Pero esto no podemos predicarlo solamente los obreros. Tanto como ellos, los patronos, los poderosos, necesitan un cambio a fondo en su actitud y en su mentalidad. Si se cree que es sólo cuestión de dura represión y que con eso está todo arreglado, no se adelantará un paso. Cuando se han cometido innumerables crímenes, el rigor de la justicia es dolorosamente necesario. Pero el rigor de la justicia ha de alcanzar a todos y son demasiados los que creen que sólo ha de aplicarse a los de abajo. La justicia necesita un orden nuevo para reinar. Un orden que debe excluir toda lucha de clases. La de abajo y la de arriba, ésta más sórdida y aún menos explicable.

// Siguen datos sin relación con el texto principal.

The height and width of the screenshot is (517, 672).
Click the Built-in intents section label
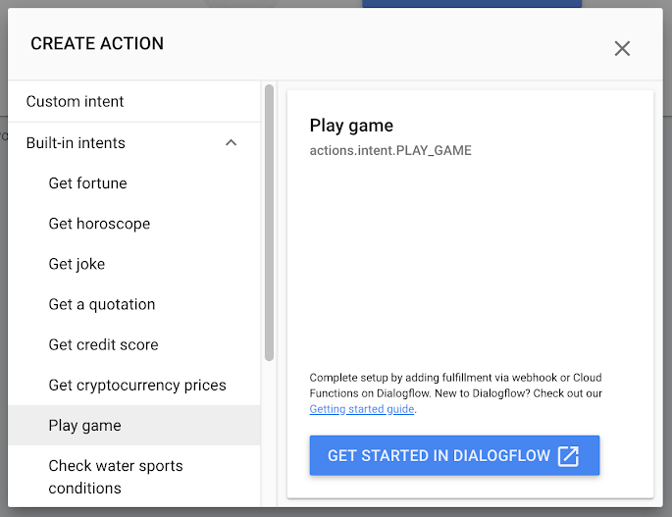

Quienes en la terrible lucha de la revolución asturiana hemos sufrido grandes pérdidas (yo he pasado por la amargura de ver arder con la Universidad mis libros y mis trabajos, resultado de ocho años de estudios); quienes hemos estado en riesgo de perder la vida multitud de veces durante los nueve días rojos de Oviedo, podemos con más autoridad y, aunque parezca paradójico, sin el rencor de quienes nada perdieron y piden solamente venganza, clamar por esa política social de sacrificio que, inspirada en los principios de justicia y en el espíritu de caridad cristiana, puede aún salvar a la sociedad y salvar, en primer lugar, a los obreros.
Desarmar la revolución es, mas que hacerla imposible, hacerla impensable.
De estas nobles palabras, por el íntimo y veraz sentimiento cristiano que las anima, por la experiencia dolorosa que expresan y que no han enturbiado como en tantos casos, de pasión o miedo, la lúcida convicción religiosa, humana que las motiva, se deducen consoladoramente los porqués que las han inspirado. El porqué del no matar del cristiano y el porqué del morir, muriendo.
Palabras como éstas, y más recogidas para todo el mundo católico por la revista dominicana francesa de Juvisy, son la mejor prueba, el mejor testimonio de que aún hay voces que atender en este angustioso vocerío de odios, de injurias, que ha desatado locamente la triste fase de sucesos recién pasados. Al menos una voz católica, entre tantos sospechosos silencios, y, lo que es peor, entre tanto ruido acusador y vengativo, viene a recordar, sencillamente, como digo, los porqués del creyente. La verdadera palabra de paz: por encima de todo y de todos.
Pero estos porqués son exclusiva, universalmente personales. Dicen de una revolución más honda, de un Estado más vivo.
Entre tanto, como afirma el héroe anarquista puro de una novela de Andreoef, cualquier imbécil que va en automóvil se mata sin saber por qué; porque lo terrible no es morir sin porqué, sino matar de ese modo. Morir sin porqué es un daño personal o privado. Matar sin porqué es un daño público. Y la imbecilidad que mata sin porqué es lo peor de todo; el crimen peor, por irresponsable, no siéndolo.
¿Y no es el mismo crimen, el peor, el de la revolución y el del Estado, si matan sin porqué, estúpidamente, con una ceguera doblemente culpable por la irresponsabilidad que la motiva?